Side effects of Caffeine:
Caffeine is known to have a number of side effects, especially when large doses are involved. The FDA recommends consuming no more than 400mg of caffeine daily in order to avoid side effects such as insomnia, nervousness, restlessness, irritability, headaches, and anxiety. There are a variety of conditions that can develop with high levels of caffeine including caffeine toxicity and death. While rare, it does happen.
Given the lower levels of caffeine in green tea than in energy drinks of coffee, it would be unlikely you would consume over 400mg of caffeine from green tea as your only source.
It’s also worth noting that caffeine in a diuretic so you would be spending an extreme amount of time in the bathroom if you were to consume green tea at dangerous levels. However, if you are sensitive to caffeine, it is possible to experience negative reactions because the caffeine content is not insignificant and you might experience a jittery feeling from just one cup.

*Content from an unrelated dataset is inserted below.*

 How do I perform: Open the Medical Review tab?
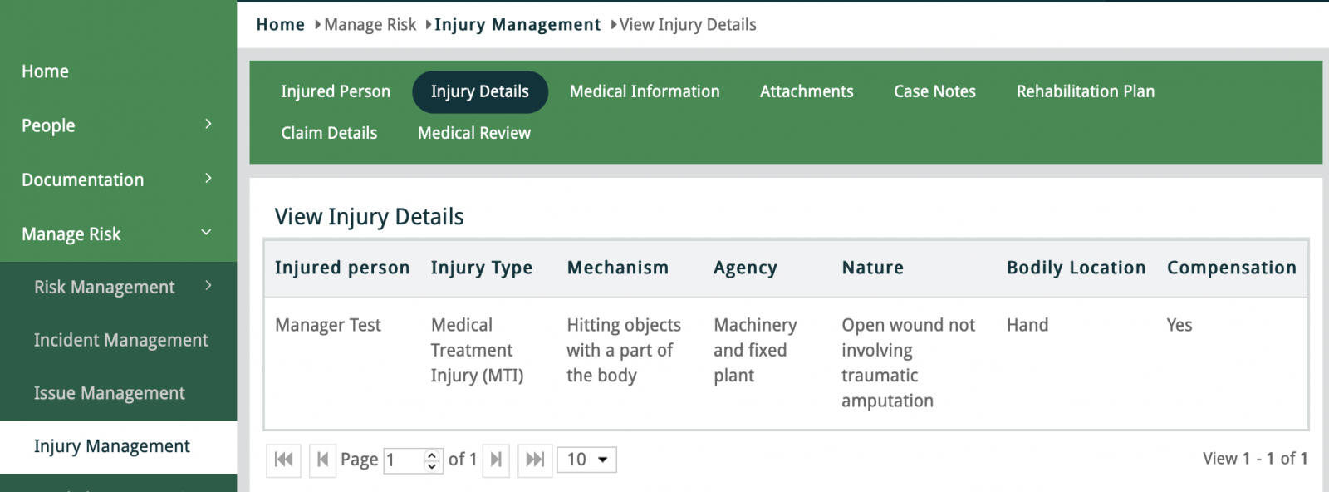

Other Side Effects of Green Tea:
Green tea requires a different brewing method that the more familiar black tea (Lipton, Earl Grey, Irish Breakfast teas). And side effects would be related to this difference. When brewed improperly the result could be an acidic, astringent, or unpleasant aroma. Drinking this, while it won’t harm you, could lead to acid reflux (heartburn) and an upset stomach.
Proper Brewing of Green Tea:
Most green tea is best brewed with water that is below boiling point (160-180 degrees Fahrenheit). Using water that is too hot will result in a cup that is too acidic, astringent, or just plain unappealing.